Sam's mouth was suddenly dry, his tongue thick and useless as a strip of leather. His voice was barely strong enough to carry. "What do you want for me, Lilith?"

Dean's eyes widened. "Sam, _no_."

She let go of Dean, and went to Sam. Behind her, Dean tried to follow, tried to move. She didn't let him. She looked up at Sam, if eyes like those could see; staring at them made his skin crawl, made bile rise in the back of his throat. "Sam," she said gently.

"Just tell me."

"It's been a long year, and every road you've traveled has only brought you closer to me. You know you don't have to lose him."

Dean's voice cut through hers, fear and warning making it rough. "Sam."

Sam closed his eyes. His hands fisted in his pockets. Dean's keys cut into his palm, their edges breaking the skin, drawing blood. His blood, Dean's blood, Dad's. Mom's. All the same.

"He's as worthless to me as he's always been to you," she said. "But I don't mind letting you keep him, if that's what you want." She took another step in, close enough to whisper. "All you have to do is ... make me an offer."

"Sam, please."

Sam looked at Dean. His brother, his family; everything he had. Dean's eyes were wide and frightened, his face so white every freckle stood out, his mouth thin and pale. Scared for _him_, Sam knew, more than Dean had ever been for himself.

"I'm sorry, Dean," he said.

_"Sam!"_

Sam turned, and looked into Lilith's cold, bright eyes. "You want to make a new deal?"

"Isn't that why we're here?"

"Fine." Sam looked at Dean, stilled and silenced now by Lilith's power but struggling against it, glaring at Sam with hopeless anger. Then he looked past Dean, at the car. He pulled Dean's keys from his pocket, bright steel slick with blood. He tossed them into the air, and caught them easily as they fell.

"Tell you what," he said to Lilith, a slow grin spreading across his face. "I'll race you for him."

~

The kiss was as sour and wrong as spoiled milk, her child's mouth pressing obscenely against his lips and her breath a fragile, sweet push against his cheek. She smiled when Sam pulled back, a pink flush of victory already staining her cheeks.

"Three miles to the next crossroads," she said, pointing into the darkness to the north. "Winner takes all."

"Winner takes all," Sam agreed. "Dean and I walk away whole and undamaged, and you and your pals leave us -- and all these people -- alone. Forever."

"Or your brother -- _and you_ \-- are mine to do with as I like, as is your world. Forever." She tilted her head, her face a serene mask. "We'll meet you there."

Sam shrugged, _whatever, let's get on with it_, and turned to Dean. His brother's face was tense and troubled, worry and anger and hope all mixed together and bottled up behind the spell of silence. "Let him talk," he said to Lilith, more an order than a request. And then to Dean, "Don't worry. You taught me everything I need to know."

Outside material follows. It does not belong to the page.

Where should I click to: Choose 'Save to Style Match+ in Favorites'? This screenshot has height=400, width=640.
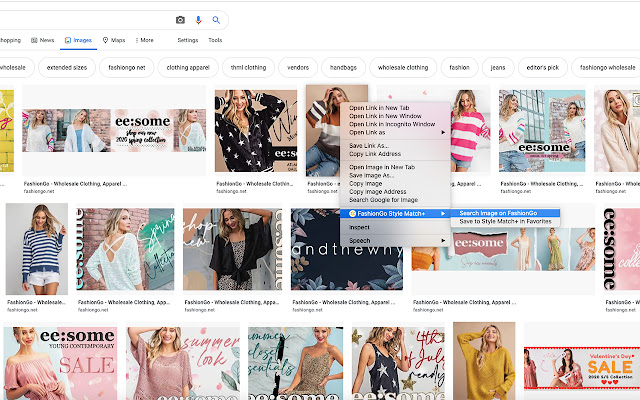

"If there's any justice in the world," Dean said, "there's a special ass-kicking room in the Pit, made just for me and you."

Sam laughed, wrapped an arm around Dean's neck and pulled him in, holding him tight. "Tell me all about it later," he whispered in his brother's ear. "When I've blown this bitch and her fan club back to Hell."

~

Two of Lilith's demons latched onto Dean's arms, wrenching him away from Sam and dragging him away. He didn't flinch, didn't cry out, never said a word. Never took his eyes off Sam. He was gone into the darkness in a heartbeat. The crowded faded back with him, leaving the crossroads silent and still.

Beside him on the gravel, Lilith stood waiting. Her hounds crouched under her hands on either side.

"If they hurt him, if they even annoy him--"

"They'll wait for us at the finish line. He won't be harmed. Not yet, anyway. A deal is a deal, after all." She smiled. "Besides. Hurting him is my prize, not theirs. And I'm so looking forward to it, Sam. You don't even know."

"You'll never touch him again," Sam said, and it was the truth, it had to be the truth.

He climbed into the car. The ignition key slid in easily, and the Impala snarled to life under Sam's steady hands. She was louder than he expected, the rumble under the hood deeper and smoother. She was wild under her brakes, barely held back, _ready_ like Sam had never seen her. _She knows_, he thought, not quite rational, waiting for the signal to start. _She knows_.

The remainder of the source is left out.